Drug: ²¹²Pb-DOTAM-GRPR1

Study type

Interventional

Funder types

Industry

Identifiers

NCT05283330
OM-GRPR1-02

Details and patient eligibility

About

A Phase 1 Open-Label, First-in-human, Dose Escalation and Expansion Study to Determine the Safety, Tolerability, Dosimetry, Pharmacokinetics, and Preliminary Efficacy of 212Pb-DOTAM-GRPR1 in Adult Participants with Recurrent or Metastatic GRPR-expressing Tumors

Full description

In this open-label, dose escalation and dose expansion single ascending dose (SAD) and multiple ascending dose (MAD) phase 1 study, adult subjects with recurrent or metastatic histologically confirmed GRPR-expressing tumors will be enrolled. In the dose escalation portion, a classic 3+3 design will be utilized for the SAD cohorts and a TITE Boin design for the MAD cohorts. Dose escalation may proceed until the recommended MAD dose is determined. Up to four (2 SAD and 2 MAD) cohorts are expected to be enrolled. Subjects will be treated with up to four cycles administered every 8 weeks. Once the recommended MAD dose is determined, the expansion cohorts of the study will commence. A dosimetry sub study will also be conducted in which participants will receive a single injection of 203Pb-DOTAM-GRPR1 with 1 week follow-up.

Enrollment

55 estimated patients

Sex

All

Ages

18+ years old

Volunteers

No Healthy Volunteers

Inclusion criteria

  • Male or female ≥18 years old with the following histologically confirmed metastatic or recurrent GRPR-expressing tumors:

    1. Metastatic castrate resistant prostate cancer (mCRPC);
    2. HR+/HER2- breast cancer;
    3. Colorectal cancer;
    4. Cervical cancer;
    5. Cutaneous melanoma;
    6. Non-small-cell lung cancer (NSCLC).
  • Subjects with recurrent disease must have progressed on at least 2 prior systemic therapies.
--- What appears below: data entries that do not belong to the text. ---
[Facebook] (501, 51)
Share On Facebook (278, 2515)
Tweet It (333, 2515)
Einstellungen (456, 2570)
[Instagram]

    • For participants with mCRPC: Prior orchiectomy and/or ongoing androgen deprivation therapy and a castrate level of serum testosterone (<50 ng/dL or <1.7 nmol/L).
    • Presence of at least 1 site of measurable disease per RECIST 1.1. At least 1 identified measurable lesion must show GRPR expression in 203Pb-DOTAM-GRPR1 imaging (uptake greater than that of the liver).
  • Eastern Cooperative Oncology Group (ECOG) status 0-1.

  • Sufficient bone marrow, hepatic and renal function, as assessed by the following laboratory requirements:

    1. White blood cell (WBC) ≥2,500/ mm³

    2. Absolute neutrophil count (ANC) ≥1500/mm³

    3. Platelets ≥75,000/mm³

    4. Hemoglobin (HgB) ≥9.0 g/dL;

    5. Alanine aminotransferase (ALT) and aspartate aminotransferase (AST) <2.5 x upper limit of normal (ULN) or ≤ 5 x ULN in the presence of liver metastases.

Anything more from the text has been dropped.